* [WHAT IS NEEDED] Return the lines of the data below starting at the one holding "View Courses (464, 1063)" and ending at the one holding "Kitüntető címek nyilvántartása (100, 330)", word for word, leaving every picture out.

* [EXERCISE INPUTS]
═══
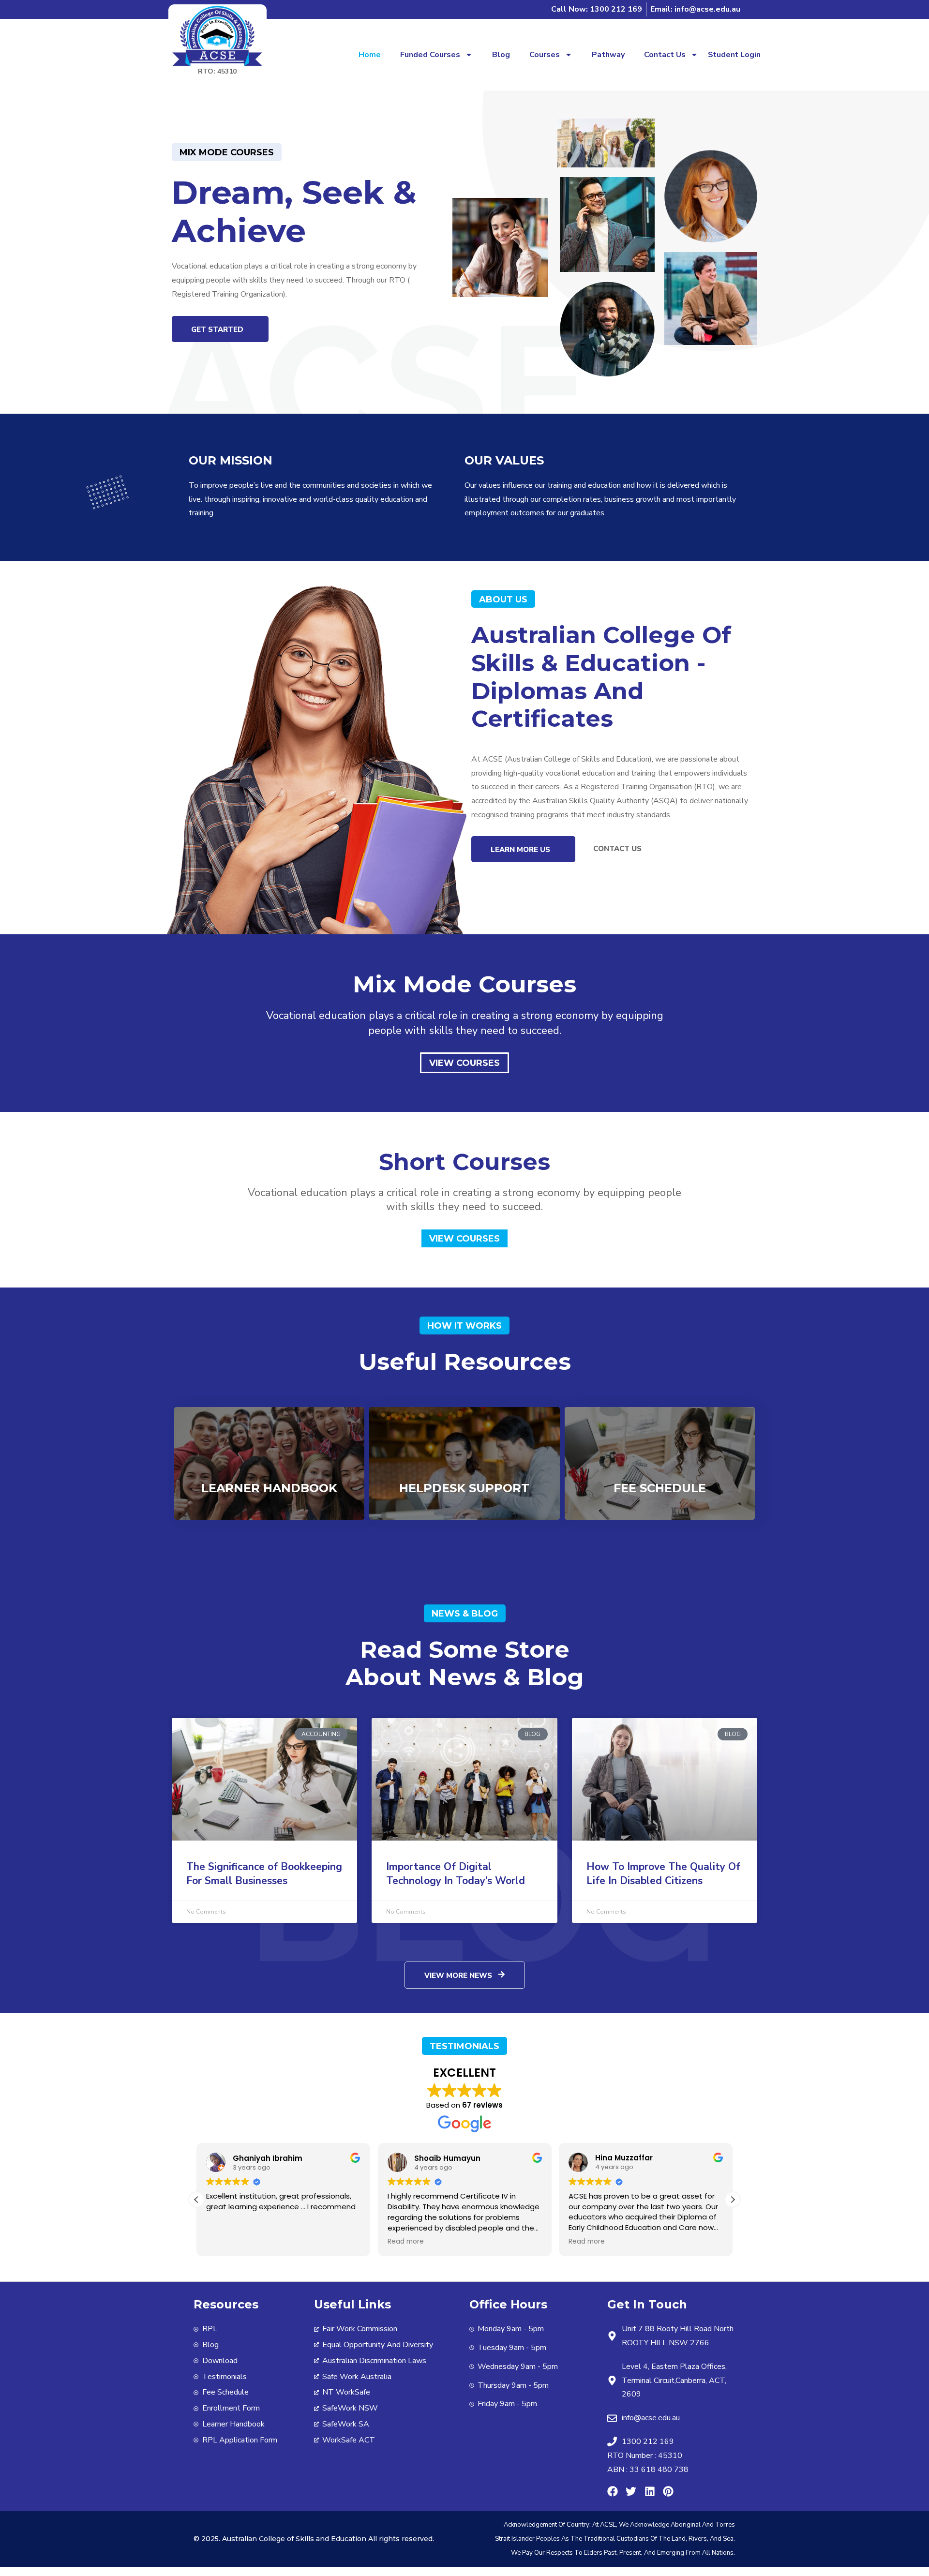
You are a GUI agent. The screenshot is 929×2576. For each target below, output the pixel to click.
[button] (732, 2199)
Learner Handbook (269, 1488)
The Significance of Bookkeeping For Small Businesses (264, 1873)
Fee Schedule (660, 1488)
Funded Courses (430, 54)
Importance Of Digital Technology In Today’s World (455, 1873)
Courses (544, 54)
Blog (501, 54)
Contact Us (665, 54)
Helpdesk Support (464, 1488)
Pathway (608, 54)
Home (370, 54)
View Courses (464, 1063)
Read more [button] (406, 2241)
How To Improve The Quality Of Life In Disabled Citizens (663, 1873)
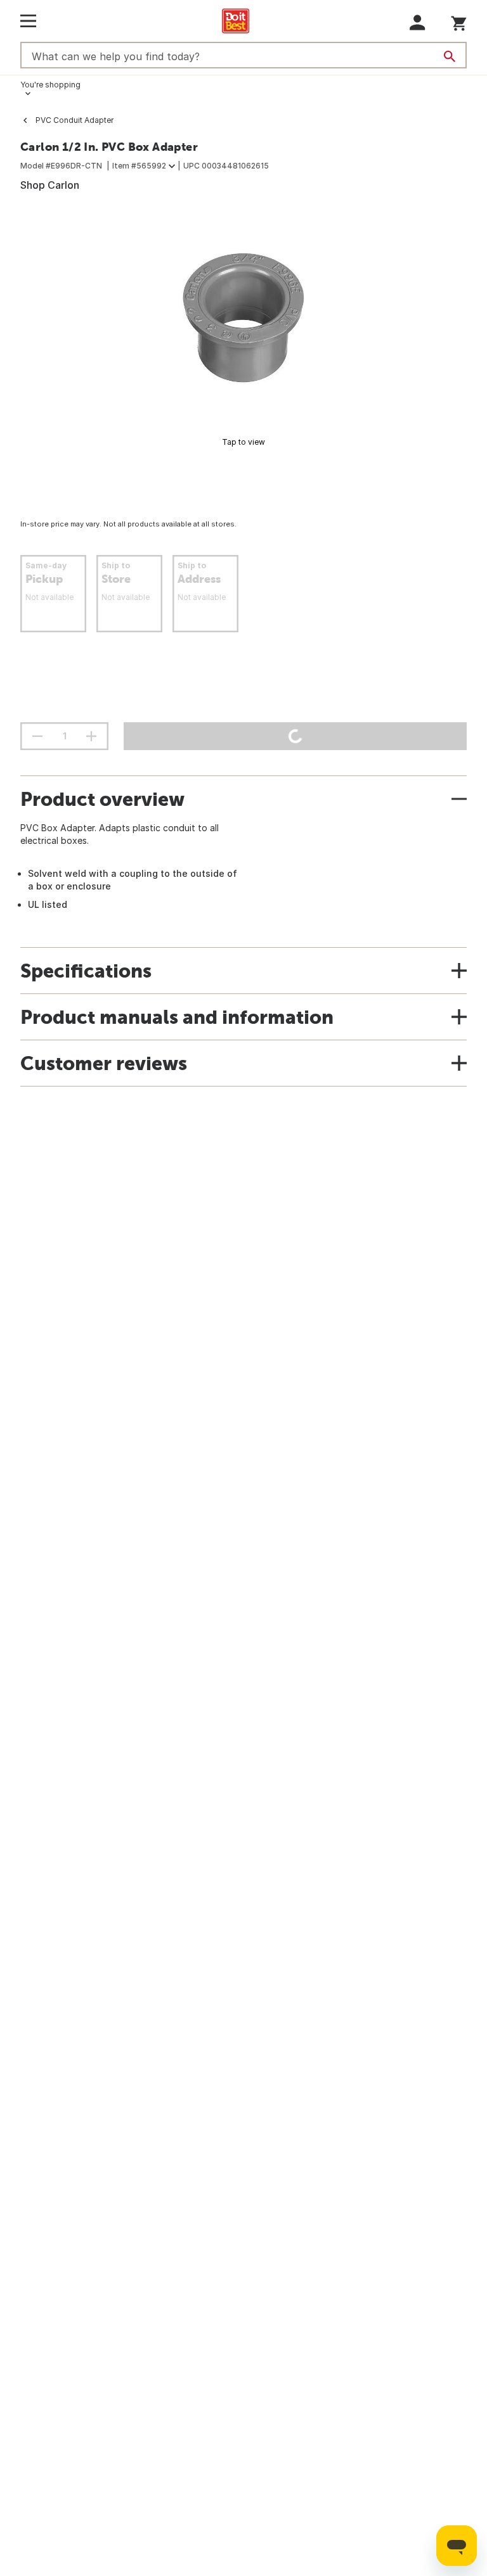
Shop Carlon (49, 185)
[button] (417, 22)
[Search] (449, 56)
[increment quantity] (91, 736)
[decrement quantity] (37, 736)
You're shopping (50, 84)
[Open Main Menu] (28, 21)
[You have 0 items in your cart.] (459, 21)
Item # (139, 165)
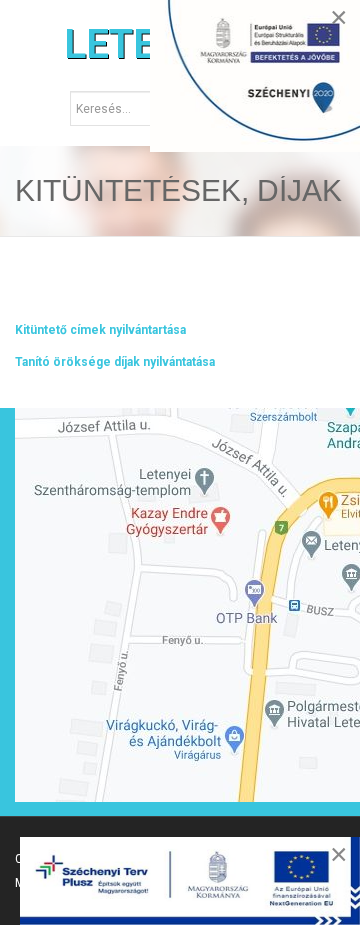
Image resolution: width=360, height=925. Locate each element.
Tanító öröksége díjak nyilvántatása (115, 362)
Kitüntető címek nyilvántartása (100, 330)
═══
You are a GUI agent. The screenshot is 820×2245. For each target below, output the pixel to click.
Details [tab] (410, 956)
═══
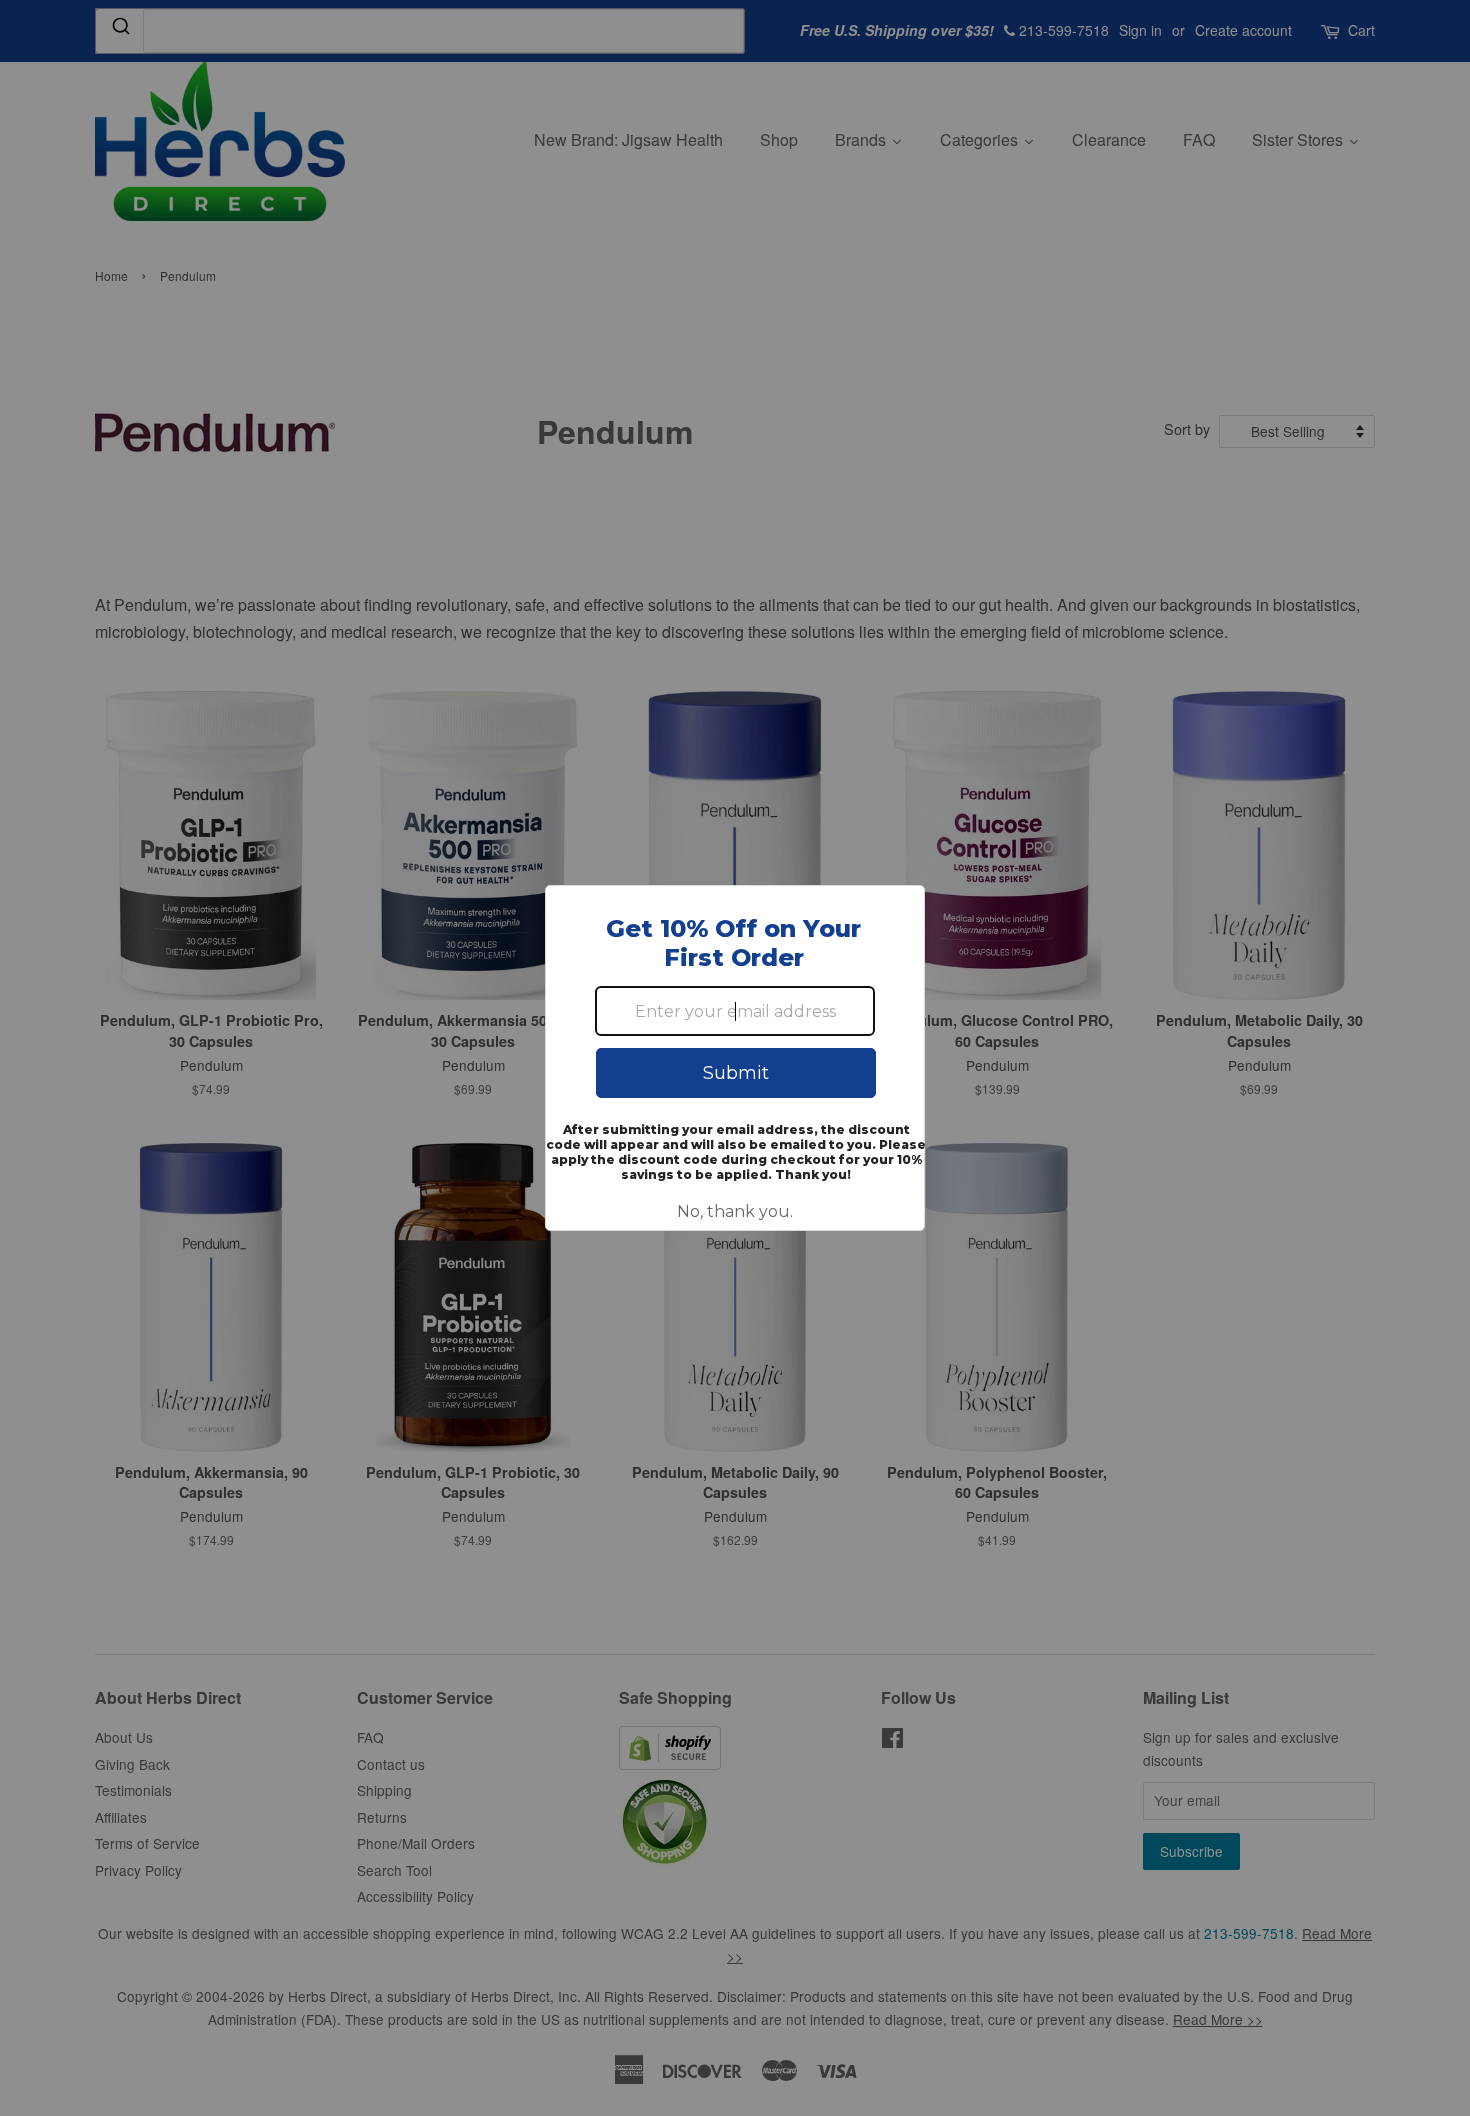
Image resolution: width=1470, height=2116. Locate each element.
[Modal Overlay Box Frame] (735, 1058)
═══
* [WRITTEN RESPONSE]
View Courses (464, 1063)
Read more [button] (406, 2241)
How To Improve The Quality Of Life In Disabled Citizens (663, 1873)
Shop Carlon (49, 185)
[button] (417, 22)
[Search] (449, 56)
[increment quantity] (91, 736)
[decrement quantity] (37, 736)
You're shopping (50, 84)
[Open Main Menu] (28, 21)
[You have 0 items in your cart.] (459, 21)
Item # (139, 165)
Image resolution: width=360, height=925. Locate each element.
Tanító öröksége díjak nyilvántatása (115, 362)
Kitüntető címek nyilvántartása (100, 330)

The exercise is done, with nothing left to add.